### DESAFIO
Reescreva todos os dados abaixo, renomeando "Instruction" para "Command" e mantendo todo o resto inalterado.

### LINHAS DE DADOS
· · · · · · ·

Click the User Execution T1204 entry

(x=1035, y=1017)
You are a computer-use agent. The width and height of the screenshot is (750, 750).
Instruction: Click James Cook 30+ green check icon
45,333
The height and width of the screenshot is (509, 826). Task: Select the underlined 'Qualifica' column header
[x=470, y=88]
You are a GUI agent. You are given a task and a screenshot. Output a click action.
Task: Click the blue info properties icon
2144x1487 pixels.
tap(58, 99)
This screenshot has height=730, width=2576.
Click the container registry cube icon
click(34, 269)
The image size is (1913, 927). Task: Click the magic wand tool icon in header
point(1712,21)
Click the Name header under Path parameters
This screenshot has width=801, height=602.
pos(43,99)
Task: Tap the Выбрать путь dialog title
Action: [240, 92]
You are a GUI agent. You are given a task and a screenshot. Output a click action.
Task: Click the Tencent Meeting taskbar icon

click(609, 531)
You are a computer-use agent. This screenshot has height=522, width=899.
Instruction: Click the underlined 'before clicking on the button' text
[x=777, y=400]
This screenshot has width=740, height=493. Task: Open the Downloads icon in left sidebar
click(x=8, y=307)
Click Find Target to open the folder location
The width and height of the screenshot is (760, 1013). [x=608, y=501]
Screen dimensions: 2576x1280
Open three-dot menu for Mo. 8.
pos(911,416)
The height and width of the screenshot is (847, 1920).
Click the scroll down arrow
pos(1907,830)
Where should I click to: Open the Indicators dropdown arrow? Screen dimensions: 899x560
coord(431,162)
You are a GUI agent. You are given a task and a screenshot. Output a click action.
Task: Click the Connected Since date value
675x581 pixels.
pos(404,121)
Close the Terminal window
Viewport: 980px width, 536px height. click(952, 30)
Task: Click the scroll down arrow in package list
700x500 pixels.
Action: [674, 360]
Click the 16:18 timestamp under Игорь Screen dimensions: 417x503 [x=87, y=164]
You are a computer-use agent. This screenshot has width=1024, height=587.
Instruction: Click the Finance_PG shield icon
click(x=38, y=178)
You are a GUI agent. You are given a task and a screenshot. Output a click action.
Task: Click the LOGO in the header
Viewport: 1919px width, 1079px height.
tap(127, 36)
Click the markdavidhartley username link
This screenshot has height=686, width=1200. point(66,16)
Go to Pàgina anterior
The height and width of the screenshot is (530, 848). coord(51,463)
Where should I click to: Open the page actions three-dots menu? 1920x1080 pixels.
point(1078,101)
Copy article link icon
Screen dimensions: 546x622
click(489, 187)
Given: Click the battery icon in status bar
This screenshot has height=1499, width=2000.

· · · · · · ·

### RESULTADO DO EXERCÍCIO
Click the User Execution T1204 entry

(x=1035, y=1017)
You are a computer-use agent. The width and height of the screenshot is (750, 750).
Command: Click James Cook 30+ green check icon
45,333
The height and width of the screenshot is (509, 826). Task: Select the underlined 'Qualifica' column header
[x=470, y=88]
You are a GUI agent. You are given a task and a screenshot. Output a click action.
Task: Click the blue info properties icon
2144x1487 pixels.
tap(58, 99)
This screenshot has height=730, width=2576.
Click the container registry cube icon
click(34, 269)
The image size is (1913, 927). Task: Click the magic wand tool icon in header
point(1712,21)
Click the Name header under Path parameters
This screenshot has width=801, height=602.
pos(43,99)
Task: Tap the Выбрать путь dialog title
Action: [240, 92]
You are a GUI agent. You are given a task and a screenshot. Output a click action.
Task: Click the Tencent Meeting taskbar icon

click(609, 531)
You are a computer-use agent. This screenshot has height=522, width=899.
Command: Click the underlined 'before clicking on the button' text
[x=777, y=400]
This screenshot has width=740, height=493. Task: Open the Downloads icon in left sidebar
click(x=8, y=307)
Click Find Target to open the folder location
The width and height of the screenshot is (760, 1013). [x=608, y=501]
Screen dimensions: 2576x1280
Open three-dot menu for Mo. 8.
pos(911,416)
The height and width of the screenshot is (847, 1920).
Click the scroll down arrow
pos(1907,830)
Where should I click to: Open the Indicators dropdown arrow? Screen dimensions: 899x560
coord(431,162)
You are a GUI agent. You are given a task and a screenshot. Output a click action.
Task: Click the Connected Since date value
675x581 pixels.
pos(404,121)
Close the Terminal window
Viewport: 980px width, 536px height. click(952, 30)
Task: Click the scroll down arrow in package list
700x500 pixels.
Action: [674, 360]
Click the 16:18 timestamp under Игорь Screen dimensions: 417x503 [x=87, y=164]
You are a computer-use agent. This screenshot has width=1024, height=587.
Command: Click the Finance_PG shield icon
click(x=38, y=178)
You are a GUI agent. You are given a task and a screenshot. Output a click action.
Task: Click the LOGO in the header
Viewport: 1919px width, 1079px height.
tap(127, 36)
Click the markdavidhartley username link
This screenshot has height=686, width=1200. point(66,16)
Go to Pàgina anterior
The height and width of the screenshot is (530, 848). coord(51,463)
Where should I click to: Open the page actions three-dots menu? 1920x1080 pixels.
point(1078,101)
Copy article link icon
Screen dimensions: 546x622
click(489, 187)
Given: Click the battery icon in status bar
This screenshot has height=1499, width=2000.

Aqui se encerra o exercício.